--- RECORDS PROVIDED Enclosed Below ---

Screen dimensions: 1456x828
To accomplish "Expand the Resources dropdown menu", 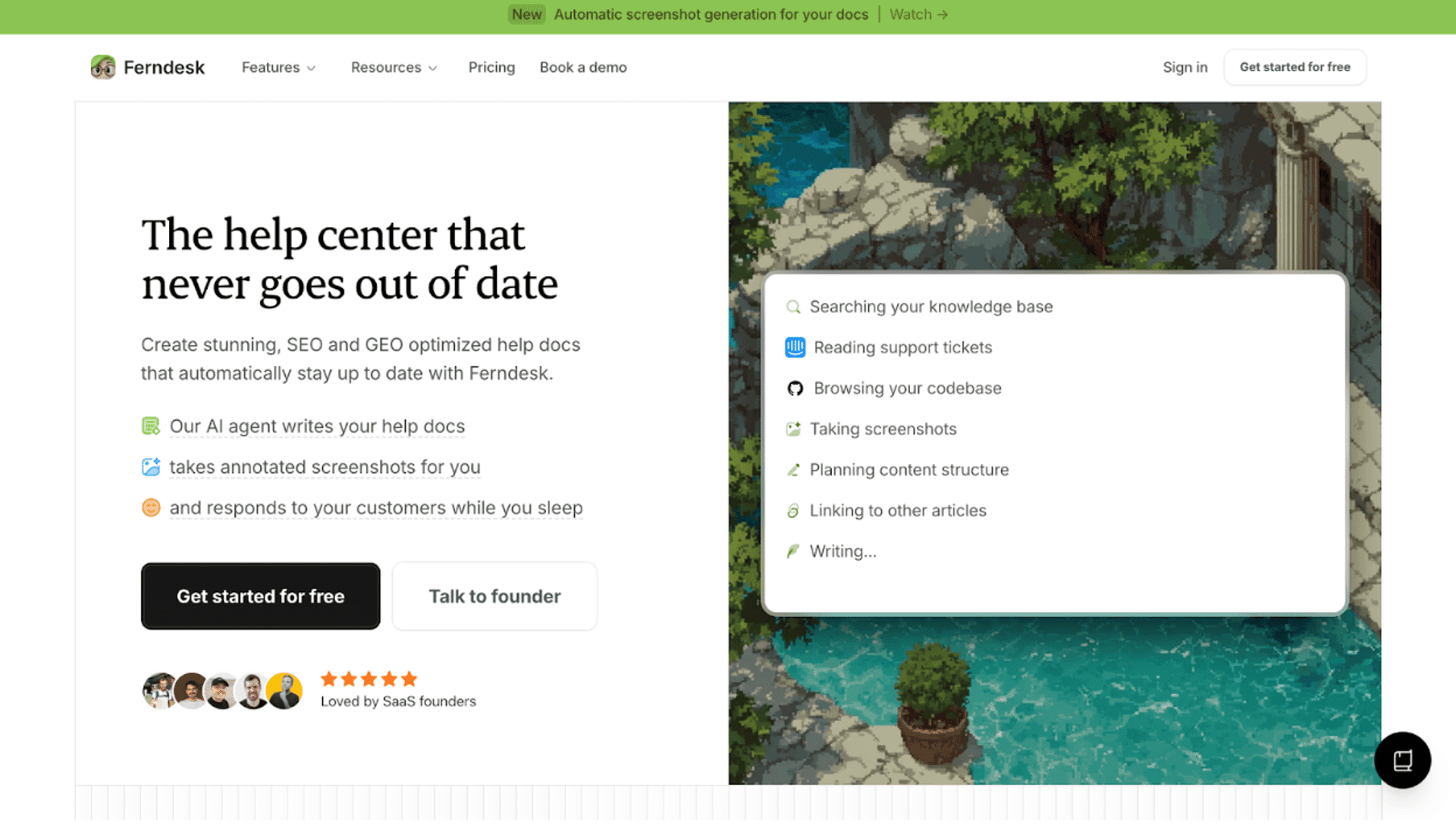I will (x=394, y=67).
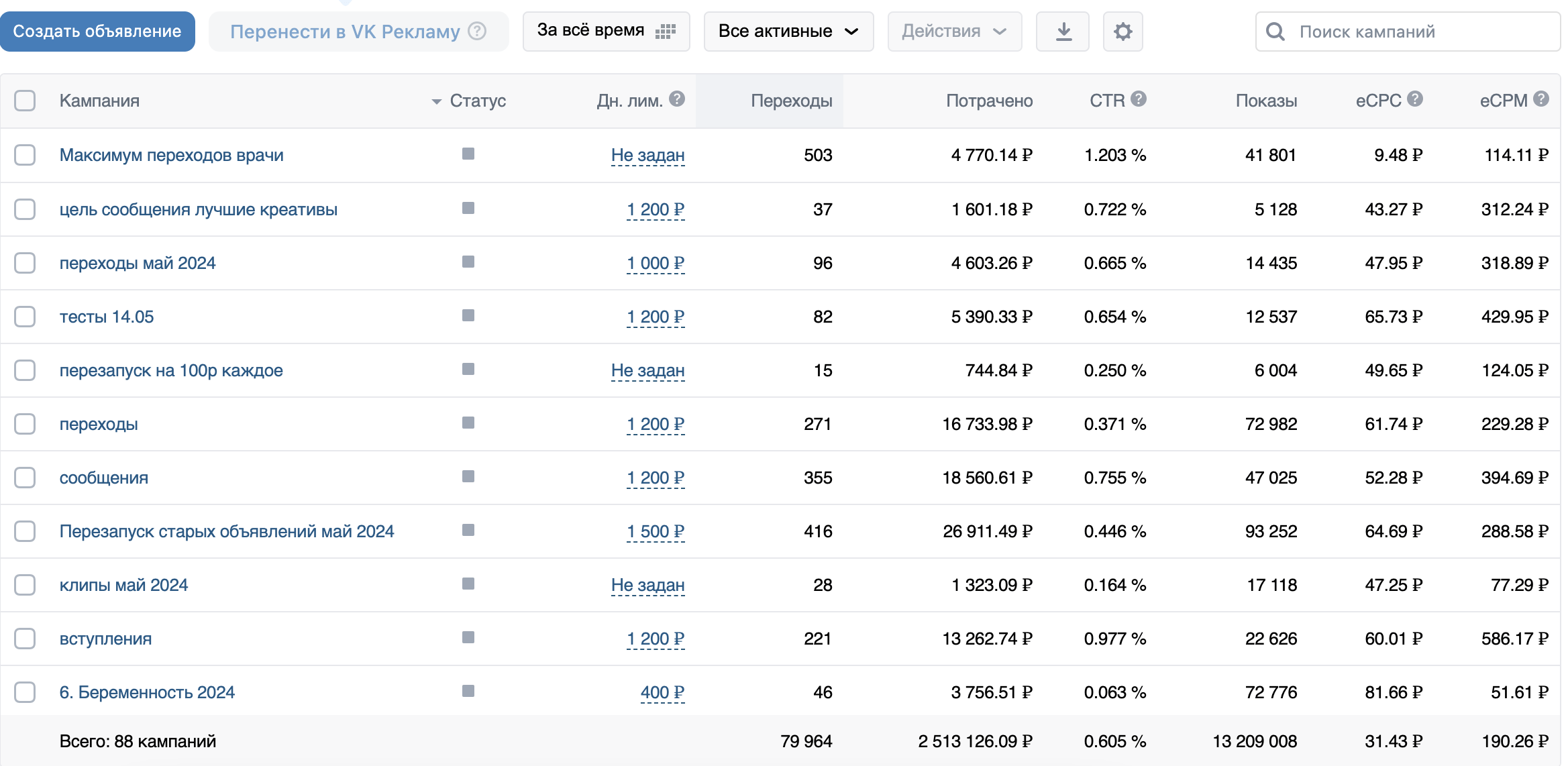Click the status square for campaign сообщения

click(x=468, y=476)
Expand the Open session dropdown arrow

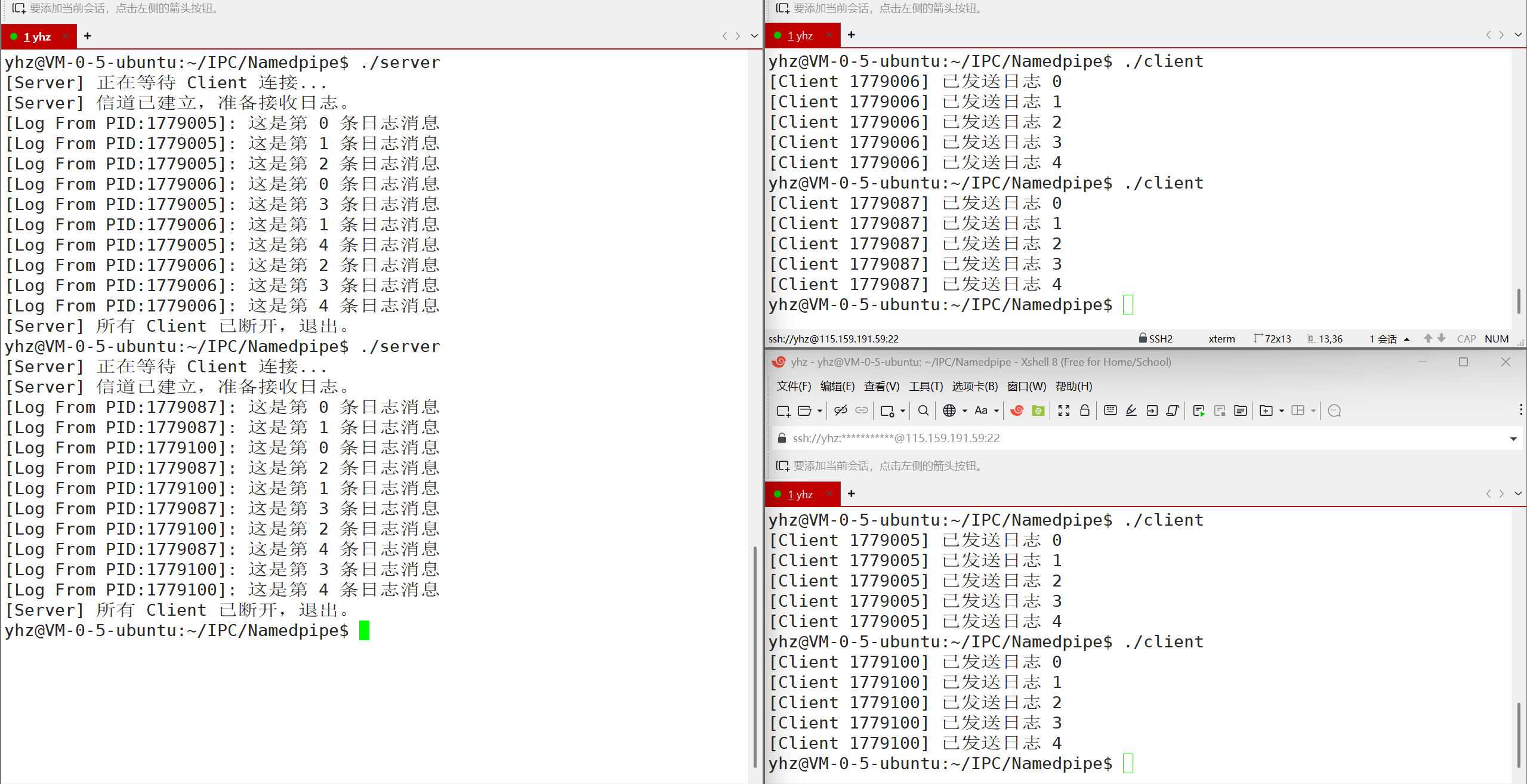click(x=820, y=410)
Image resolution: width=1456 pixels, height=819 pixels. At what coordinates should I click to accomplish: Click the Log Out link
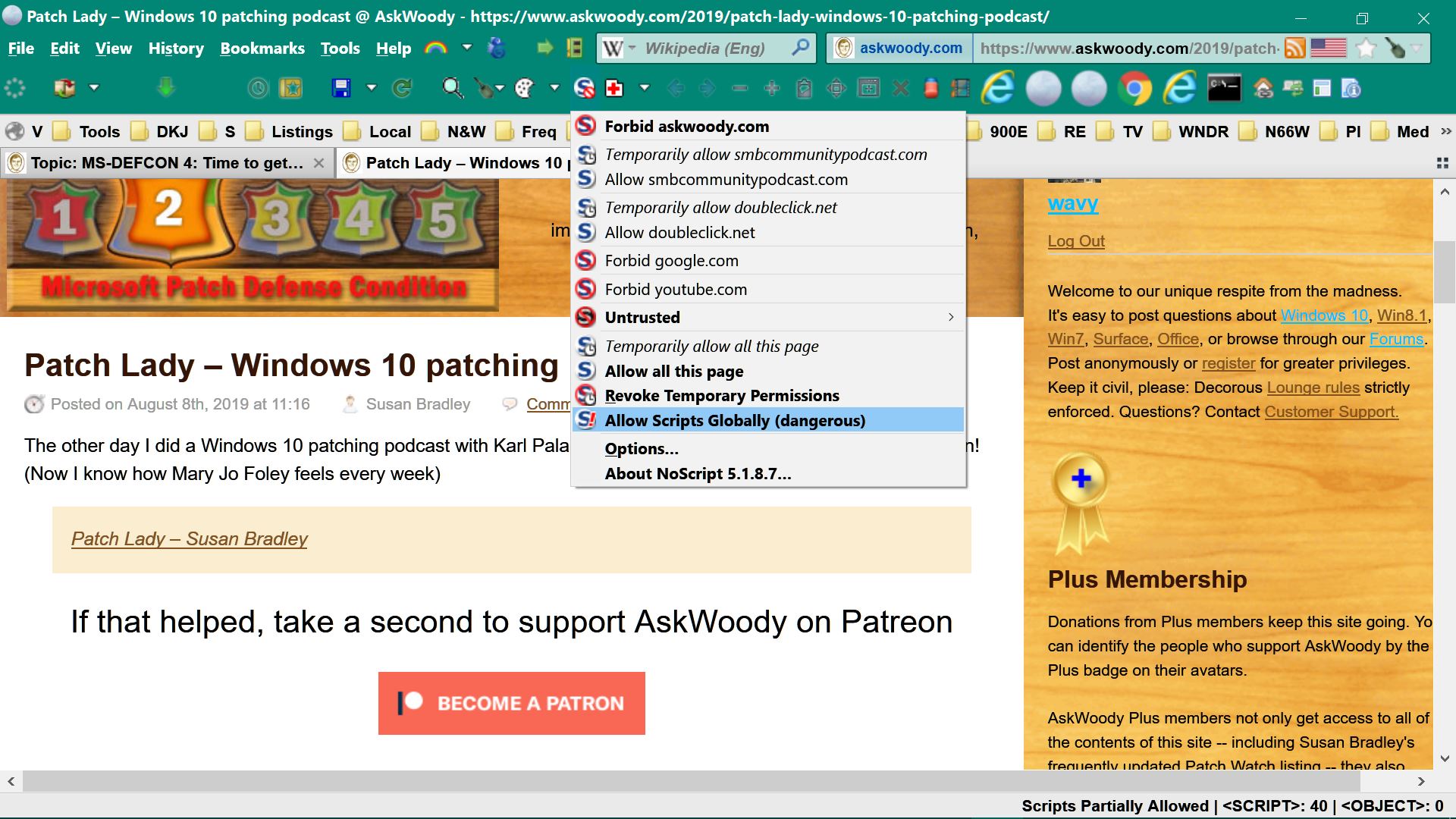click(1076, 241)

--- End of Enclosed RECORDS PROVIDED ---

» WHAT YOU NEED TO DO
Repeat exactly the lines from the one containing "Expand the Open session dropdown arrow" to the last line of the data above, both included, and write no pictures into the copy.

» RESULT FOR THIS EXERCISE
Expand the Open session dropdown arrow

click(x=820, y=410)
Image resolution: width=1456 pixels, height=819 pixels. At what coordinates should I click to accomplish: Click the Log Out link
click(1076, 241)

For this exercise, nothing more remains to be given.